Try it => Although the records contain pictures, only their text should be set down, exactly as written.

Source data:
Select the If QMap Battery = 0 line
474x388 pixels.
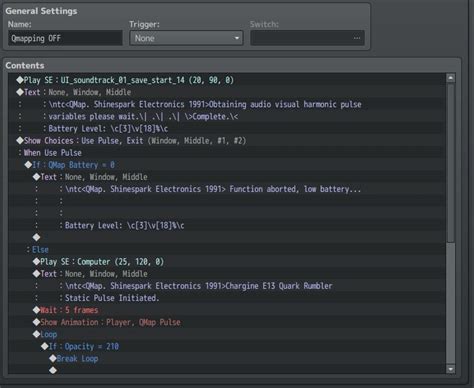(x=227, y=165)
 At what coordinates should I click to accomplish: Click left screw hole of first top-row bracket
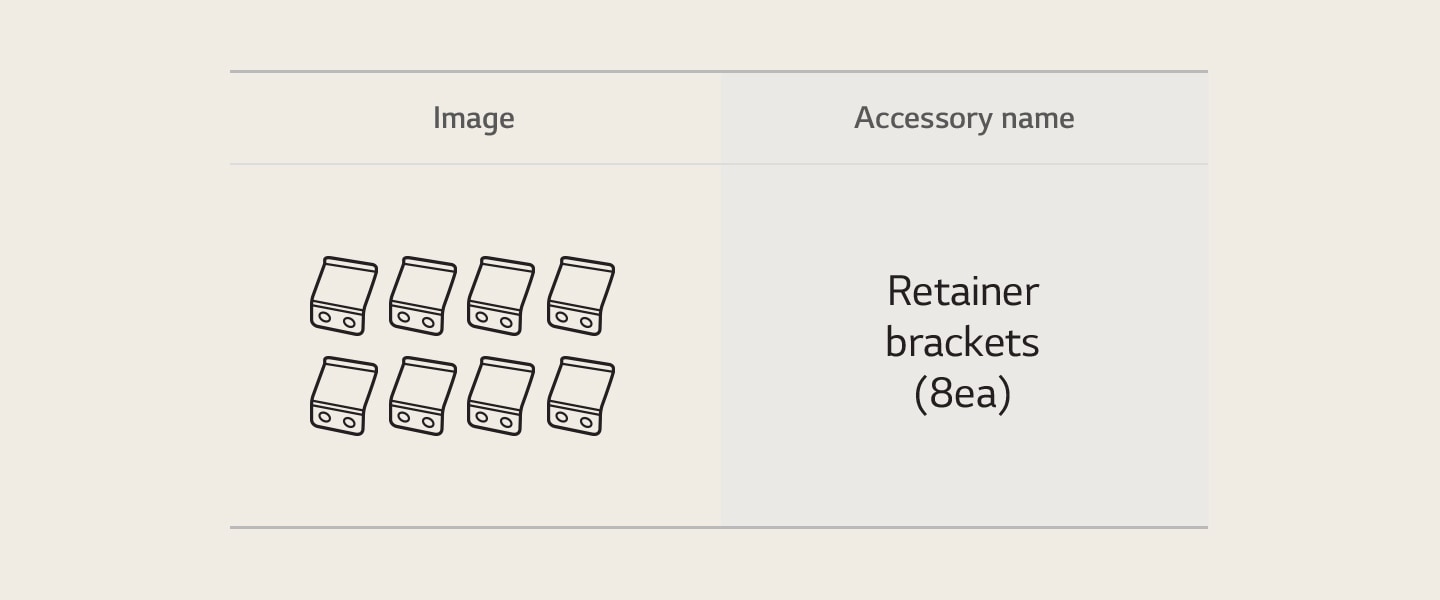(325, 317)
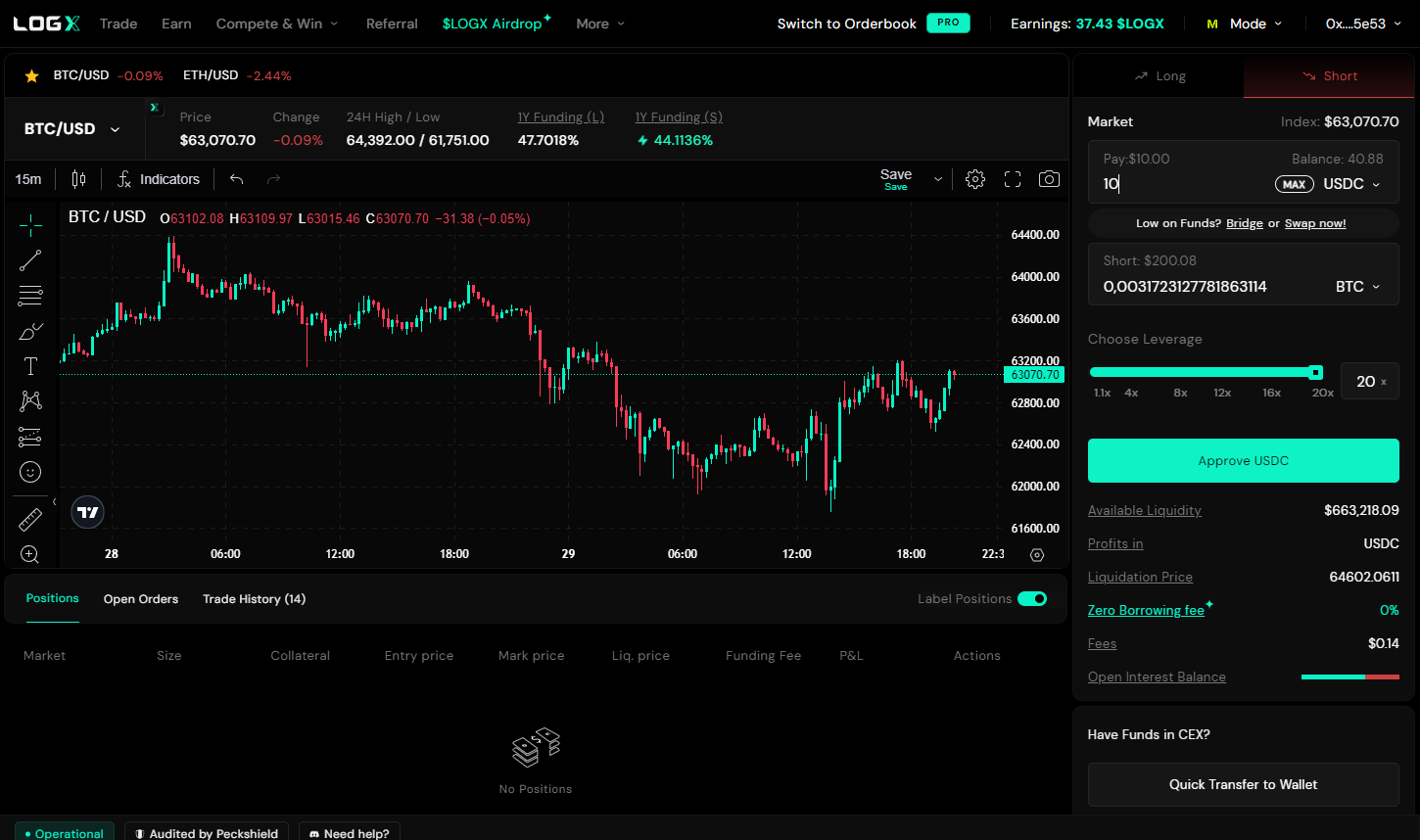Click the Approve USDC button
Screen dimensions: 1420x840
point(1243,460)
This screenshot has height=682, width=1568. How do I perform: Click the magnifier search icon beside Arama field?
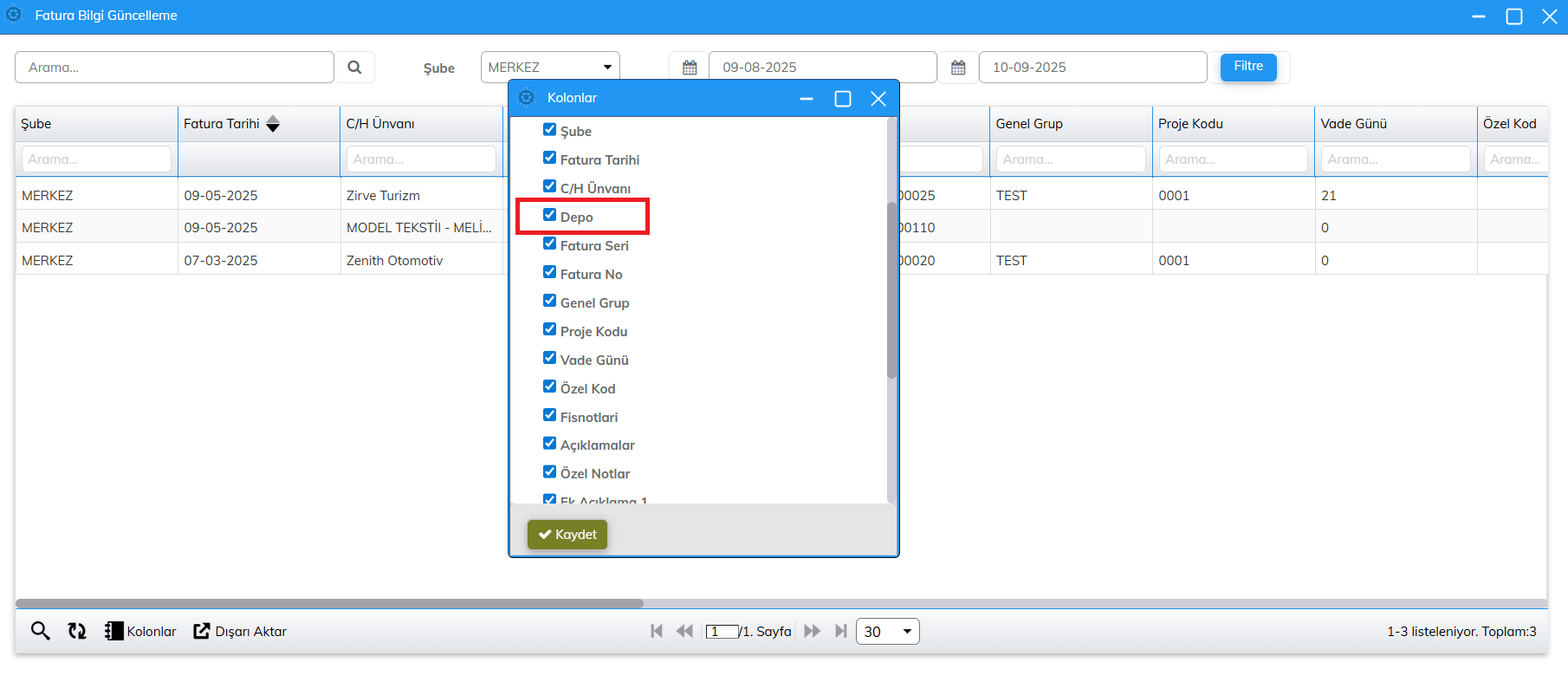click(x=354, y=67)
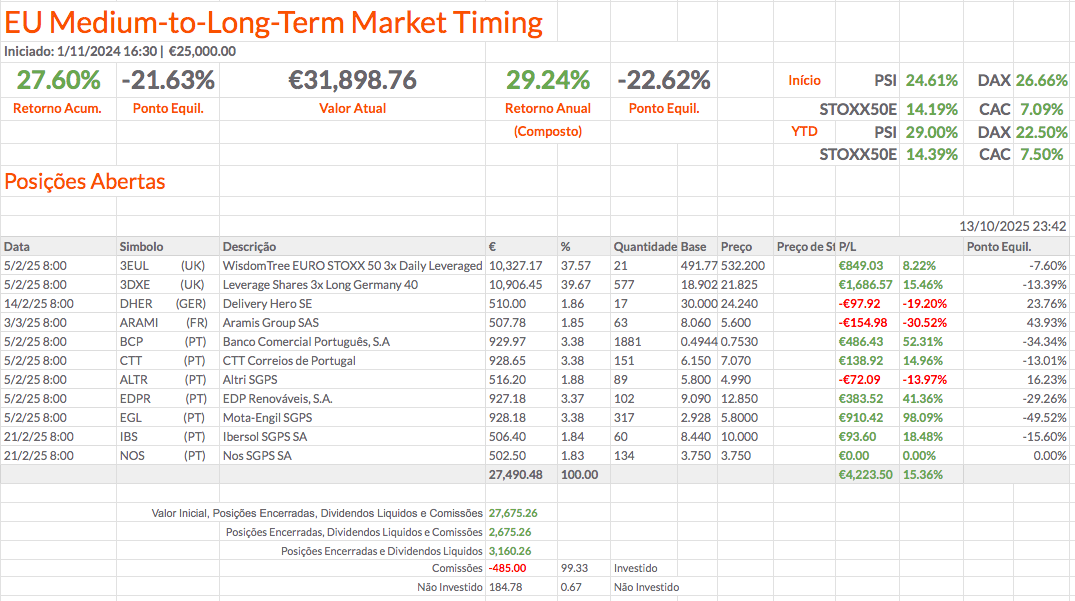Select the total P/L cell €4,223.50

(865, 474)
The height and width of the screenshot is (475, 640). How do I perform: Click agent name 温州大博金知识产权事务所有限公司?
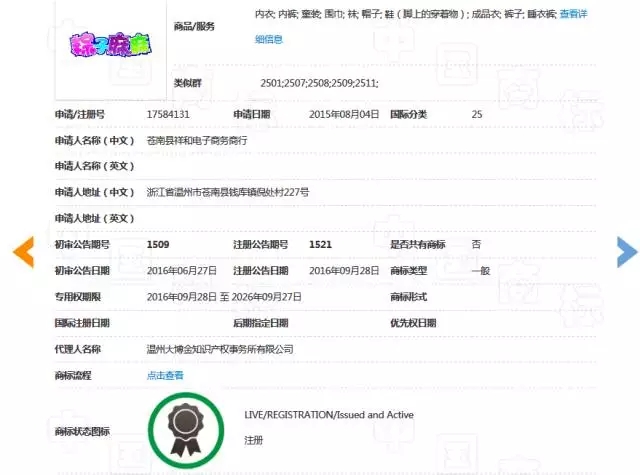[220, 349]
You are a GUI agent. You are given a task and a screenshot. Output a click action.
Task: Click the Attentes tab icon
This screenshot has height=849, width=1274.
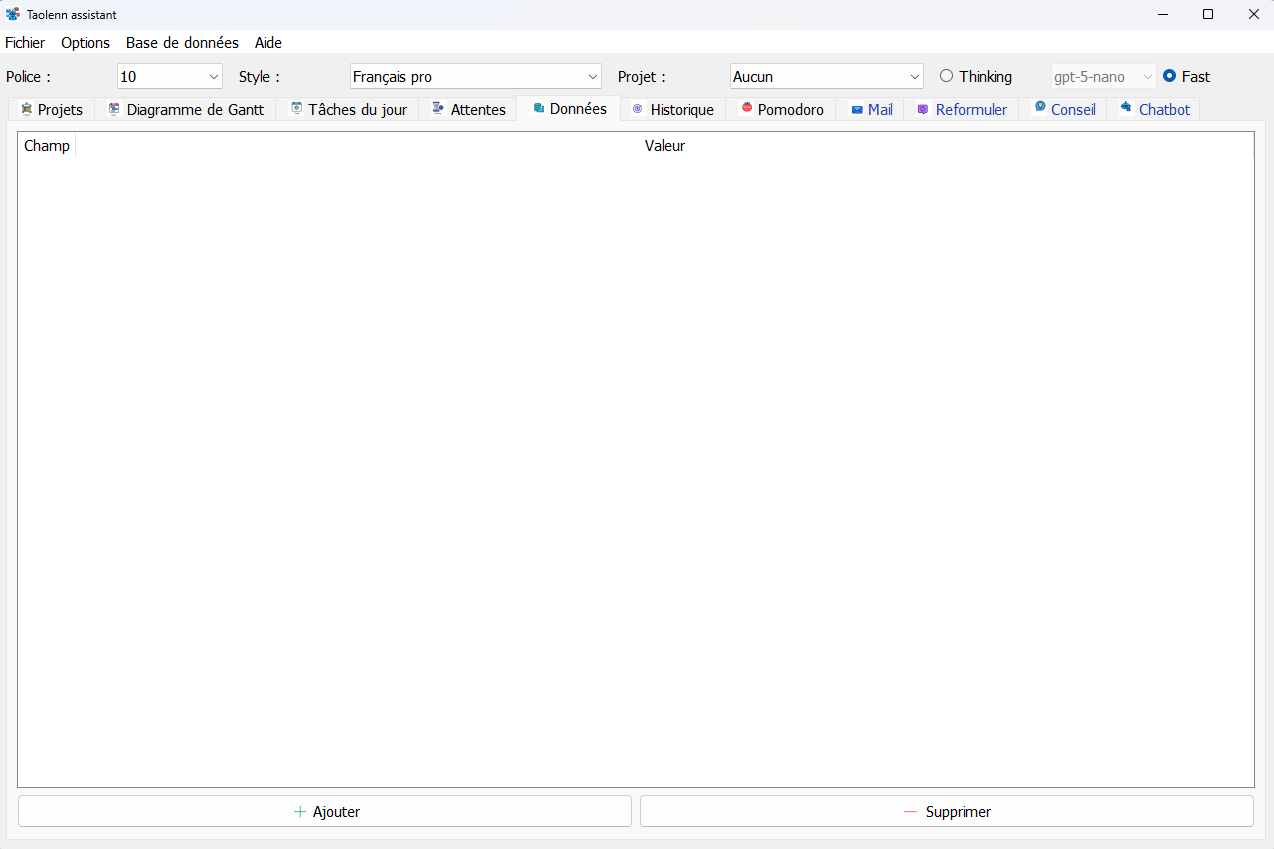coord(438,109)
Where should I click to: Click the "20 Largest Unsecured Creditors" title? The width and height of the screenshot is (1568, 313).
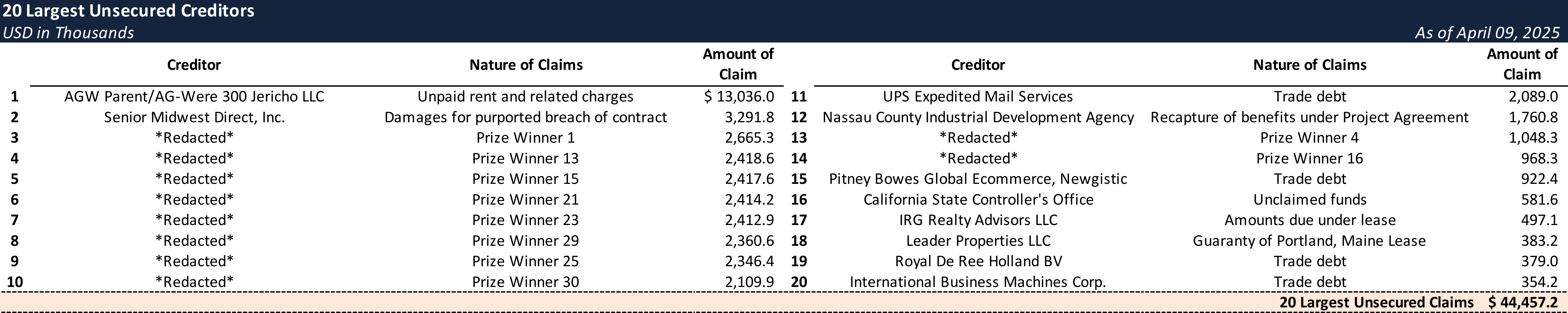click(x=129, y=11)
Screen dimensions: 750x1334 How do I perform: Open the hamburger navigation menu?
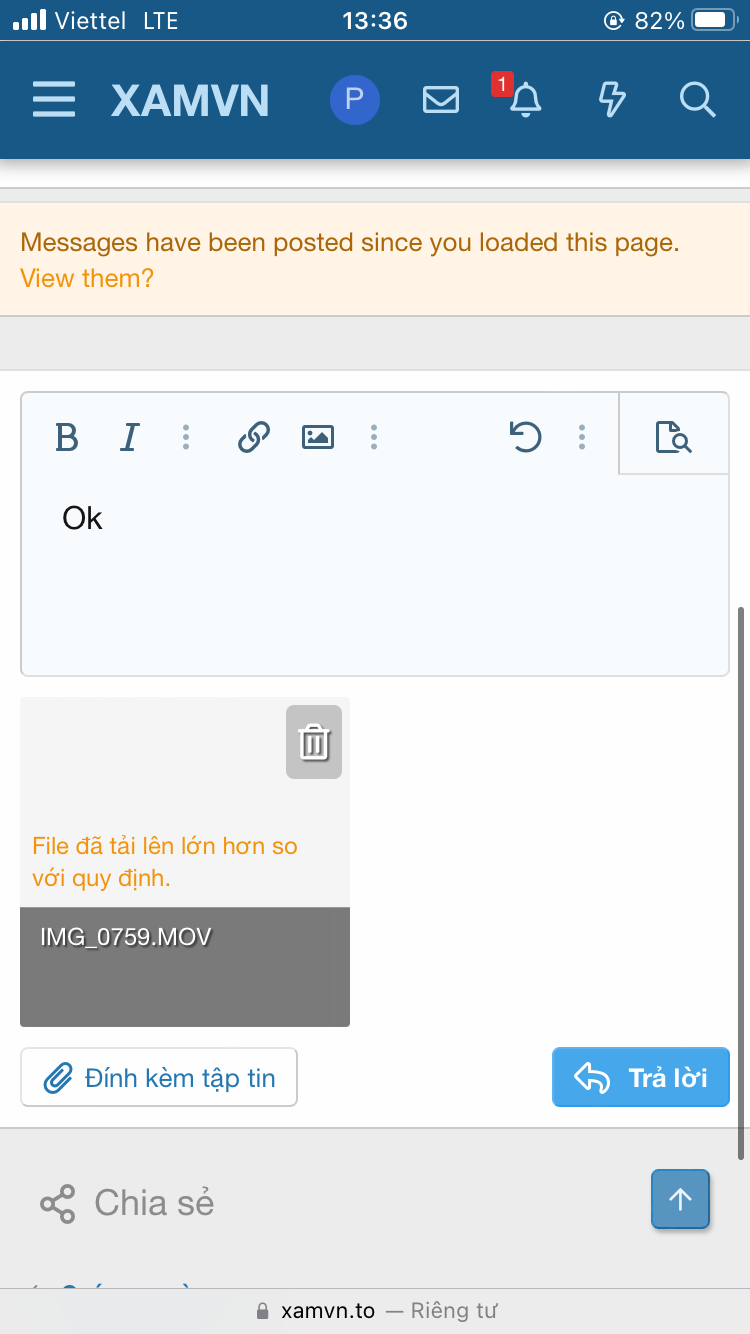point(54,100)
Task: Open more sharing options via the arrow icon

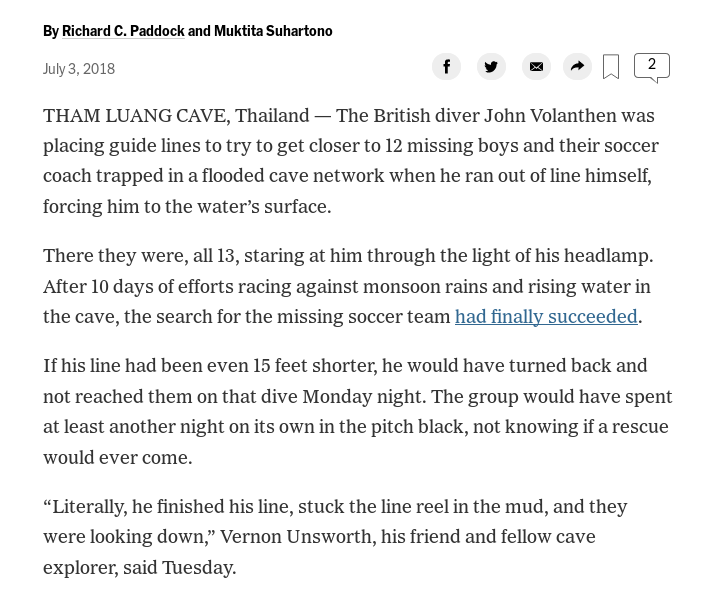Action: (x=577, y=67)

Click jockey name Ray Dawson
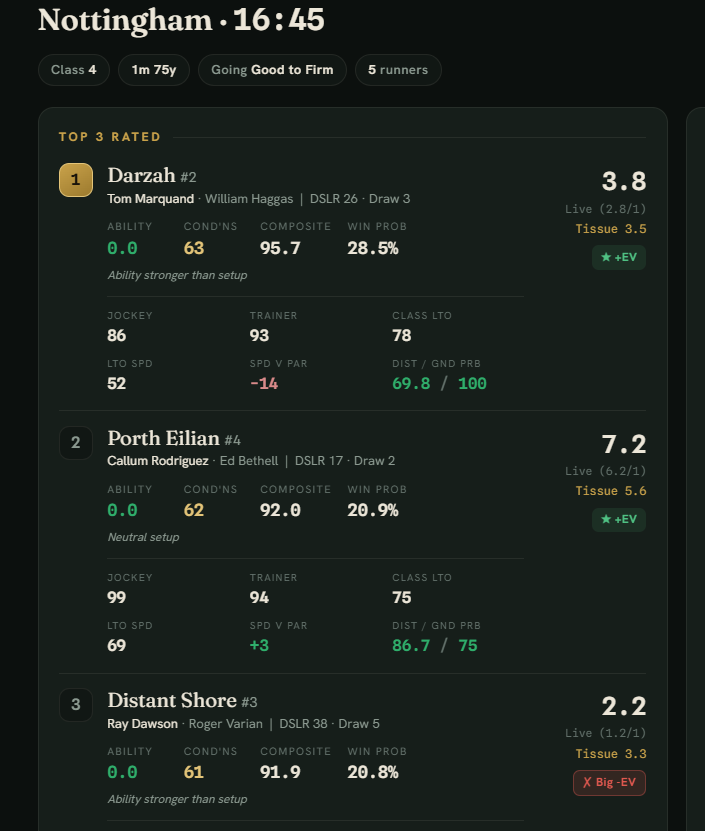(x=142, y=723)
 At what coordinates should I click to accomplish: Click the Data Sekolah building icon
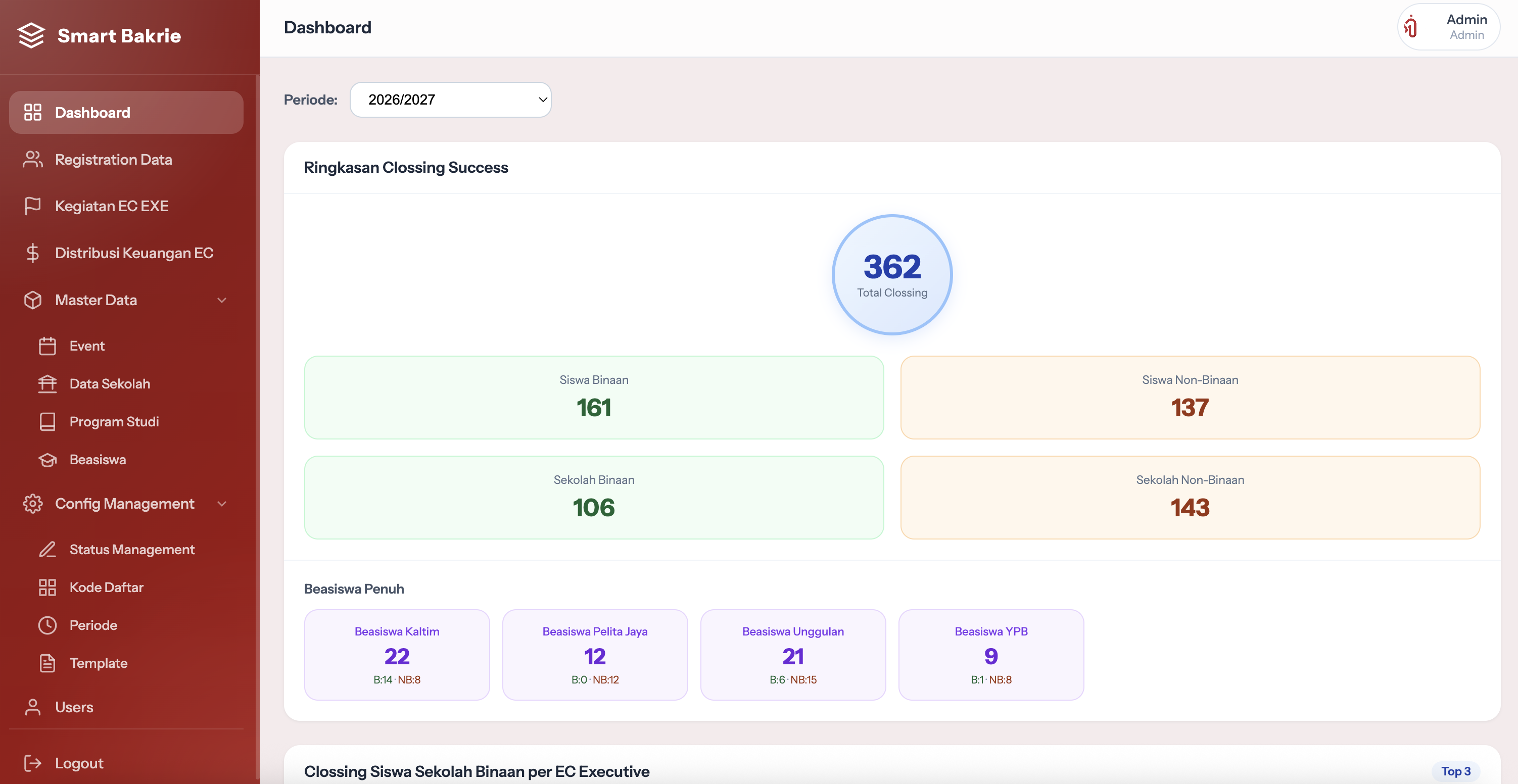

Completed task =>
Select the If QMap Battery = 0 line
474x388 pixels.
(x=227, y=165)
 At what coordinates should I click to accomplish: Click left screw hole of first top-row bracket
(325, 317)
Click the Approve USDC button
Screen dimensions: 1420x840
point(1243,460)
This screenshot has height=682, width=1568. How do I perform: Click the magnifier search icon beside Arama field?
click(x=354, y=67)
Select the total P/L cell €4,223.50

(865, 474)
The height and width of the screenshot is (475, 640). How do I perform: Click agent name 温州大博金知识产权事务所有限公司?
[220, 349]
You are a GUI agent. You are given a task and a screenshot. Output a click action.
Task: Click the Attentes tab icon
This screenshot has height=849, width=1274.
coord(438,109)
Where should I click to: Click the "20 Largest Unsecured Creditors" title? The width and height of the screenshot is (1568, 313).
click(x=129, y=11)
Screen dimensions: 750x1334 How do I perform: Open the hamburger navigation menu?
point(54,100)
Task: Open more sharing options via the arrow icon

Action: (x=577, y=67)

Click jockey name Ray Dawson
(x=142, y=723)
 At what coordinates should I click to accomplish: Click the Data Sekolah building icon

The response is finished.